As such reports of a growing COVID-19 crisis gained traction on social media, the official data in Egypt began to change. Over the course of the past six weeks, the country’s somewhat stable curve saw an upward trend with a peak in cases reported in June. Even with the limited testing available, by July 6 the most populous country in the Arab world had reported cases exceeding 75,000 and deaths exceeding 3,300, placing in the Egypt among the top 10 countries with the highest mortality rate.

While the country’s official curve is likely an accurate depiction of general trends in the country, the number of cases and deaths the state is unwilling to publicly report remains in question. On July 1, in an unusual admission, Egypt’s higher-education and science minister, Khaled Abdel Ghaffar, admitted that numbers could be 10 times higher than official figures.

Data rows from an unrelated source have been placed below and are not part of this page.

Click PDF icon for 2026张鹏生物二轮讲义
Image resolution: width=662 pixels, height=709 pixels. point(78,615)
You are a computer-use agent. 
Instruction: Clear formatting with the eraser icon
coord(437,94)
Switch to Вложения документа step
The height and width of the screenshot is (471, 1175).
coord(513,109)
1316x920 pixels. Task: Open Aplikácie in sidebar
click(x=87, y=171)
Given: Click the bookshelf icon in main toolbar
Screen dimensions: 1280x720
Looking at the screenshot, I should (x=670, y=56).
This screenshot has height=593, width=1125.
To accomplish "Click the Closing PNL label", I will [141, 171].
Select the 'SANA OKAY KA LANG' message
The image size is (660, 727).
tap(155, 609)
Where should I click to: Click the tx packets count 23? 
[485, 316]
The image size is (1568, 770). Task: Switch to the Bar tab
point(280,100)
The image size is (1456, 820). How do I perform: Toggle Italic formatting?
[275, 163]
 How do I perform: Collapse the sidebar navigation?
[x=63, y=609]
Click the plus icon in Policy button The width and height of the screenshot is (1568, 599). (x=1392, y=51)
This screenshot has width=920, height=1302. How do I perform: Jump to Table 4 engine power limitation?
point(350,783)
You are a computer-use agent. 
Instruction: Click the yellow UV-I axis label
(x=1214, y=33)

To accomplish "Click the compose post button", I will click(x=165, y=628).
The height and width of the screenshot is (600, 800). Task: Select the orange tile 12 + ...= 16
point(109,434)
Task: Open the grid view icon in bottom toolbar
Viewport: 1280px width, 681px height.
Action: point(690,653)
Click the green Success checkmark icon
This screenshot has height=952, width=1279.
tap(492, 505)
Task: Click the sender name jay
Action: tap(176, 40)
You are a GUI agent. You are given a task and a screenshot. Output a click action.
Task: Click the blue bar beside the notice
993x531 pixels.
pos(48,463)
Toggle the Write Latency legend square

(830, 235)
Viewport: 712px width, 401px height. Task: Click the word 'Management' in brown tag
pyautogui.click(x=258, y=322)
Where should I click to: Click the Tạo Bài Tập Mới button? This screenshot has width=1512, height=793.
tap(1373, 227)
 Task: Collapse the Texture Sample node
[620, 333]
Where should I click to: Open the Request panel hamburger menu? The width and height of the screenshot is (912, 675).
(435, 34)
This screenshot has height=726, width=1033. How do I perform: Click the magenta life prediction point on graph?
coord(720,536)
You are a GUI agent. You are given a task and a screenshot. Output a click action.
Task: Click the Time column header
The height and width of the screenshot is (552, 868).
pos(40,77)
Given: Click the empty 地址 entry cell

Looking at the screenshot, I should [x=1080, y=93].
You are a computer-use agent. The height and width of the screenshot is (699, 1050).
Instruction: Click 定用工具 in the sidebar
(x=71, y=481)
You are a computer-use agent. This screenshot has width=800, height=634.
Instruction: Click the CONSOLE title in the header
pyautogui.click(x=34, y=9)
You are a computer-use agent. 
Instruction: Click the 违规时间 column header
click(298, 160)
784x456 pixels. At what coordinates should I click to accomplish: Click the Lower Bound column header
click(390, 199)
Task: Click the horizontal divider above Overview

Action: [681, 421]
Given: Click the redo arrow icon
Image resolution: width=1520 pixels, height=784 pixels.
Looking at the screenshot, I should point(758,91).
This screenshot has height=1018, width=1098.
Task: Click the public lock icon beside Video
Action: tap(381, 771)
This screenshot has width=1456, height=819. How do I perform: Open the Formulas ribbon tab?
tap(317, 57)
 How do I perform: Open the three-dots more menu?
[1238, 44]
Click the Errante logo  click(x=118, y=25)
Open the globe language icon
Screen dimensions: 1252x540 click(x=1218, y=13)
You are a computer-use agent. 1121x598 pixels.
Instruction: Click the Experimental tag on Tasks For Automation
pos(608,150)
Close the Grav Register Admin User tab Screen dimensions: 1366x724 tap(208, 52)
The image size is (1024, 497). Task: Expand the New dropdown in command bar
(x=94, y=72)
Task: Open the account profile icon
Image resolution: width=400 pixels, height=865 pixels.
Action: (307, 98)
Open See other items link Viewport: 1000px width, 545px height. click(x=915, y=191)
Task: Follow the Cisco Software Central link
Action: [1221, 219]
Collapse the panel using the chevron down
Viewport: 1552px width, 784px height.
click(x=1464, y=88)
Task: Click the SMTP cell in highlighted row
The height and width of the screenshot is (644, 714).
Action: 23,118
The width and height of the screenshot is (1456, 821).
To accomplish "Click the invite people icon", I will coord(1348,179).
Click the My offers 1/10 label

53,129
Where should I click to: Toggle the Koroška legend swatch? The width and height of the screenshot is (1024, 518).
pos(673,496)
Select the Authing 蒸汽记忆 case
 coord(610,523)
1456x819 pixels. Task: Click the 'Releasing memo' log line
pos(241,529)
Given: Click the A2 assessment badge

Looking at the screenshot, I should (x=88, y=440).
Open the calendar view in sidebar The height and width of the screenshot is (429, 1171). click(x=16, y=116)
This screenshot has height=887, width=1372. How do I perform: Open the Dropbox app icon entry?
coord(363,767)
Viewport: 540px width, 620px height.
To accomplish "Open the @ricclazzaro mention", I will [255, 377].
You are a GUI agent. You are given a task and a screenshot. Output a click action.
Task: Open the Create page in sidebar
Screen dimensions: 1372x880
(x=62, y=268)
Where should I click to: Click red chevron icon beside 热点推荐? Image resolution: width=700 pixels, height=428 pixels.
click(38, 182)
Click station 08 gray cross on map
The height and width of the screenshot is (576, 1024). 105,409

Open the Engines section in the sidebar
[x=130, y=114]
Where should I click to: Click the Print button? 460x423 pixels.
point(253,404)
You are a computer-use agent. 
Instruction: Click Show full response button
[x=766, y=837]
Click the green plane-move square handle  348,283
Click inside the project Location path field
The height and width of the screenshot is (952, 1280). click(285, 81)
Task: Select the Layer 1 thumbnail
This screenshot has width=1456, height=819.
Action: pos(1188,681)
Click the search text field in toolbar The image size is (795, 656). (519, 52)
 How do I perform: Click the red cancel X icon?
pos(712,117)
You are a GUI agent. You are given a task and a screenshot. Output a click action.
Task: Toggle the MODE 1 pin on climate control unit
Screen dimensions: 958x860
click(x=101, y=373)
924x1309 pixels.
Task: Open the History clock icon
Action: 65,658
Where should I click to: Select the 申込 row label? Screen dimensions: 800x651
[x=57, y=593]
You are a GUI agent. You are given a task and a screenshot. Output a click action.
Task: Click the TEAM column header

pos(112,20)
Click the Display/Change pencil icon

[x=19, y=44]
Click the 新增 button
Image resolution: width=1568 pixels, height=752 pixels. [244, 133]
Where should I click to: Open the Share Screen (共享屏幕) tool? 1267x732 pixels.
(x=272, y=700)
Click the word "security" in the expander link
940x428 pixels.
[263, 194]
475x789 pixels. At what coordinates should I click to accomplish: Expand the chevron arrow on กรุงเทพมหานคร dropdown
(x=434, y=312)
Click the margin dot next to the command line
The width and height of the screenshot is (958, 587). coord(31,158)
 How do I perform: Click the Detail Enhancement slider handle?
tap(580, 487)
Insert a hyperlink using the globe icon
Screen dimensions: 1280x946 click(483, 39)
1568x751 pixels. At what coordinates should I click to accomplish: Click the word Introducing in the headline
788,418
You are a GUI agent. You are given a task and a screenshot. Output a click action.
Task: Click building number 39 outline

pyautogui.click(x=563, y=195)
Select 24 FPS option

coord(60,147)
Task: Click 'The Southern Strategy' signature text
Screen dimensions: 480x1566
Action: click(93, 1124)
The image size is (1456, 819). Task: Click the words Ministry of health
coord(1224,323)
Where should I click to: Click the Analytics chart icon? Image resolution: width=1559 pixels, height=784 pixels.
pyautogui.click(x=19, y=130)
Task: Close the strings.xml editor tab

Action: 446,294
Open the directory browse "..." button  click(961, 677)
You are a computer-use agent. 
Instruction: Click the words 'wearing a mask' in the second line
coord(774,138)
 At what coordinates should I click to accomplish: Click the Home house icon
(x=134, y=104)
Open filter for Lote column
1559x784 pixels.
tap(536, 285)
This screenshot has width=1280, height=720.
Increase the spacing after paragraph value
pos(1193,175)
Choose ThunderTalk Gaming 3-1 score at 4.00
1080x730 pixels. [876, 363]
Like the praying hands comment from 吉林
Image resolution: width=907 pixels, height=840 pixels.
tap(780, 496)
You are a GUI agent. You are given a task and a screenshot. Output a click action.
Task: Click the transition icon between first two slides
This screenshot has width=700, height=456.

As the country begins to remove its lax lockdown rules, it will remain crucial to read Egypt’s state COVID-19 figures with some scrutiny. (Perhaps hardest to assess is the scale of the problem in Egyptian prisons. Despite concerns of overcrowded prisons becoming breeding grounds for infection, and despite cases arising among inmates, the government has shown little interest in addressing the problem.) The state is already reporting overall cases are in decline, and Badran now says the virus is getting weaker and is losing its contagious characteristics—a claim disputed by other medical experts.